On February 2, 2005, about 1530 Pacific standard time, a Cessna 172S, N521JD, veered off the runway and nosed over during landing rollout at Harris Ranch Airport, Coalinga, California. Kern Charter Service, Inc., was operating the airplane under the provisions of 14 CFR Part 91. The private pilot and one passenger were not injured; the airplane sustained substantial damage. The personal cross-country flight departed Bakersfield Municipal Airport, Bakersfield, California, about 1435. Visual meteorological conditions prevailed, and a flight plan had not been filed.

In telephone interview with a National Transportation Safety Board investigator, the pilot reported that he performed a normal landing on runway 32 at Coalinga. The airplane touched down past the runway designation markings, and at the airplane's normal touchdown speed, about 50 knots. During touchdown, the airplane bounced once, and the pilot attempted to correct and transition the airplane to the landing rollout. Established in the landing rollout phase, the pilot determined that insufficient runway remained to stop the airplane. He elected not to perform an aborted landing due to the short runway. The airplane overran the end of the runway and the nose landing gear impacted soft dirt. The airplane nosed over and came to rest inverted.

The pilot reported no mechanical malfunctions or failures with the airplane.

The Airport/Facility Directory Southwest U.S., indicated that runway 32 was 2,820 feet long, 30 feet wide.

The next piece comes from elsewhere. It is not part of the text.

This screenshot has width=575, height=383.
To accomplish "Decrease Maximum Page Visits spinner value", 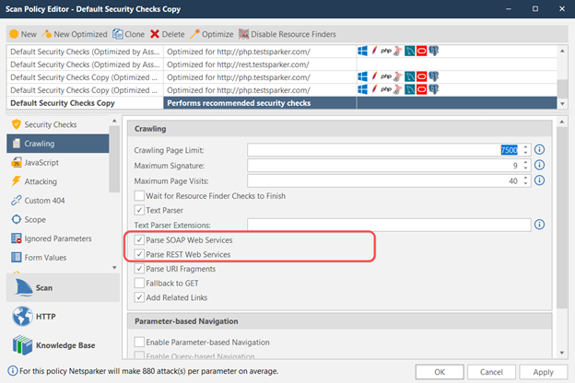I will tap(525, 184).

Advisory Circular 61-21A, Flight Training Handbook, under Bouncing During Touchdown, states in part: 1. When the airplane contacts the ground with a sharp impact as the result of an improper attitude or an excessive sink rate, it tends to bounce back into the air; 2. The severity of the bounce depends on the airspeed at the moment of contact and the degree to which the angle of attack or pitch attitude was increased; 3. When a bounce is severe, the safest procedure is to execute a go-around immediately. No attempt to salvage the landing should be made; and 4. The go-around procedure should be continued even though the airplane may descend and another bounce may be encountered.